◆ Aim of the exercise:
Return every line of the data below that contains the word "height", treating uppercase and lowercase as distinct.
========================================================================
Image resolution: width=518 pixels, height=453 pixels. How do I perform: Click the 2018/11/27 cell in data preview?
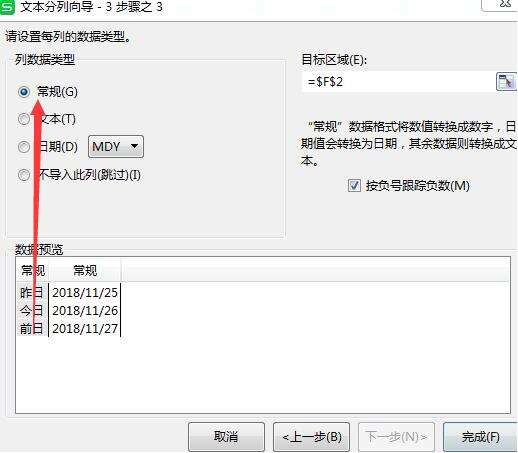(x=85, y=328)
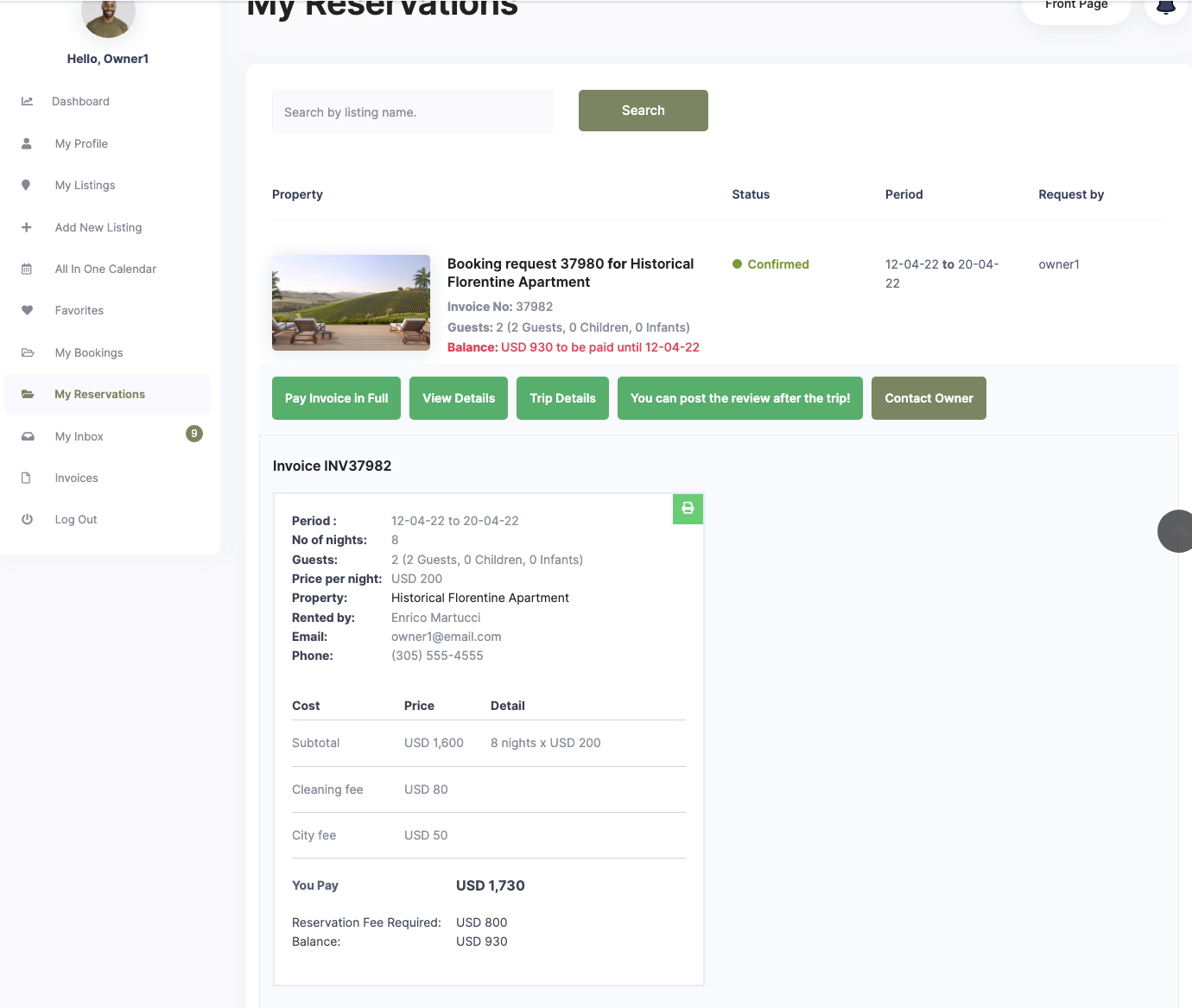Open the Invoices menu item

point(77,478)
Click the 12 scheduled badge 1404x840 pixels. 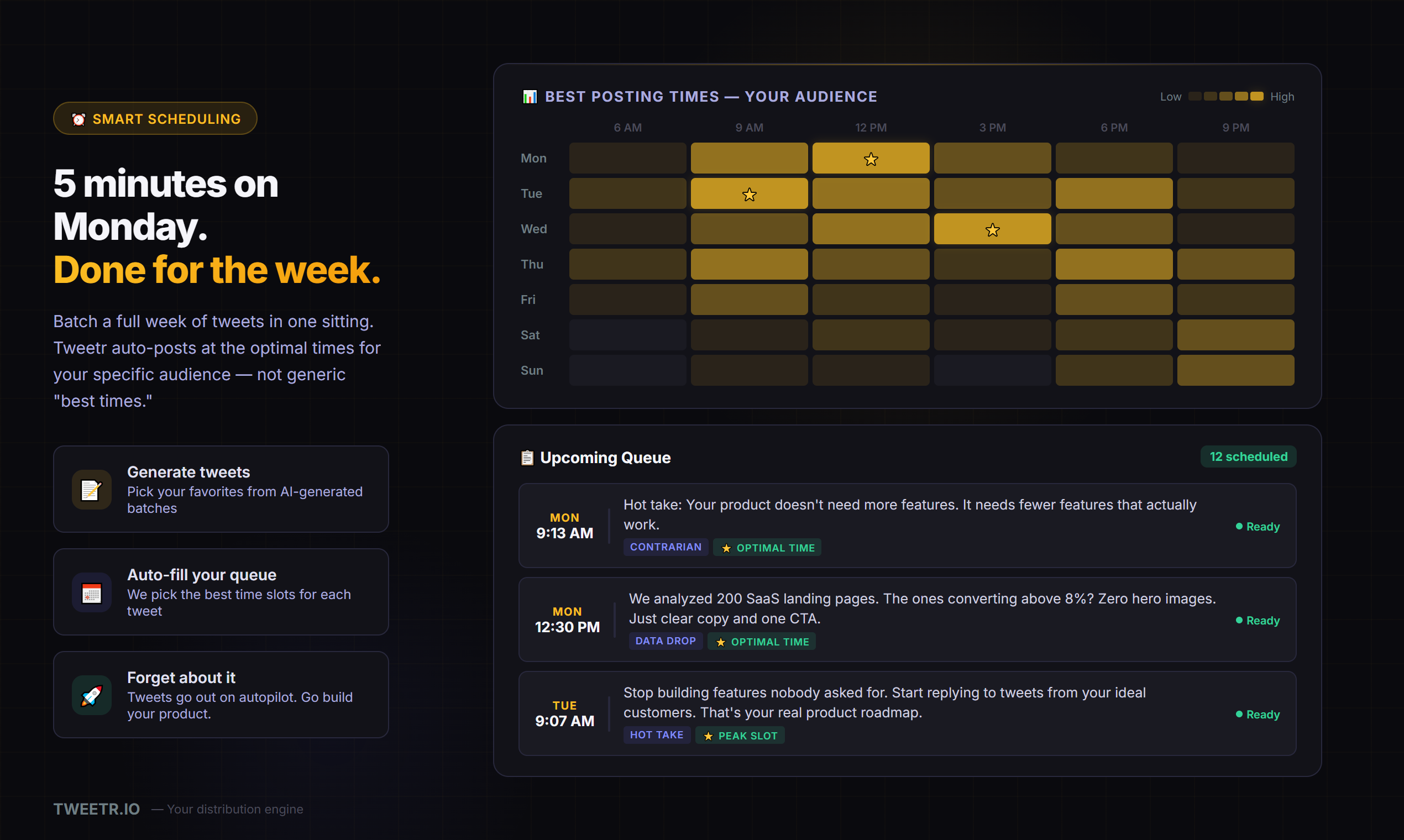tap(1248, 457)
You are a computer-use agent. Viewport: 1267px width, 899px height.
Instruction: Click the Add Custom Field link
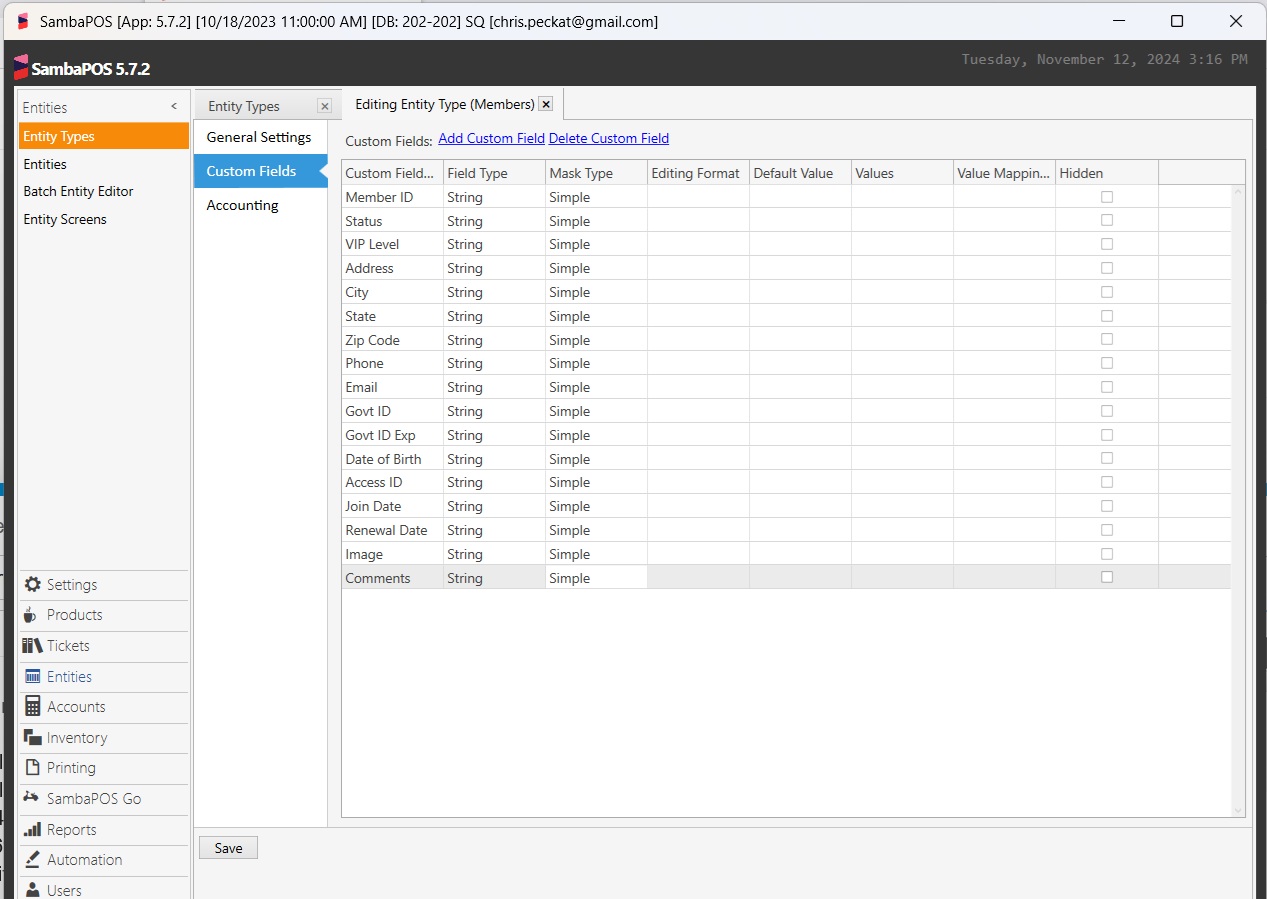pyautogui.click(x=491, y=138)
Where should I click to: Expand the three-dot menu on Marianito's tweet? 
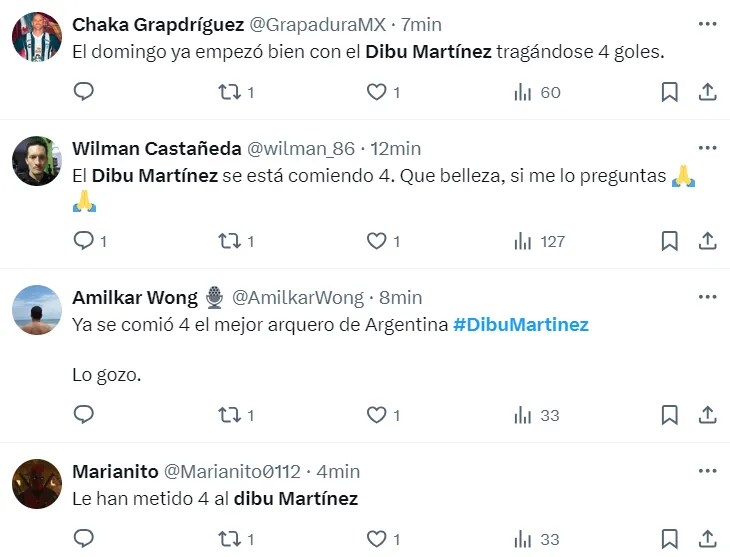coord(707,471)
========================================================================
◆ The response:
Image resolution: width=518 pixels, height=453 pixels. How do I perform: Click the 2018/11/27 cell in data preview?
You are a computer-use agent. Viewport: 1267px width, 899px height.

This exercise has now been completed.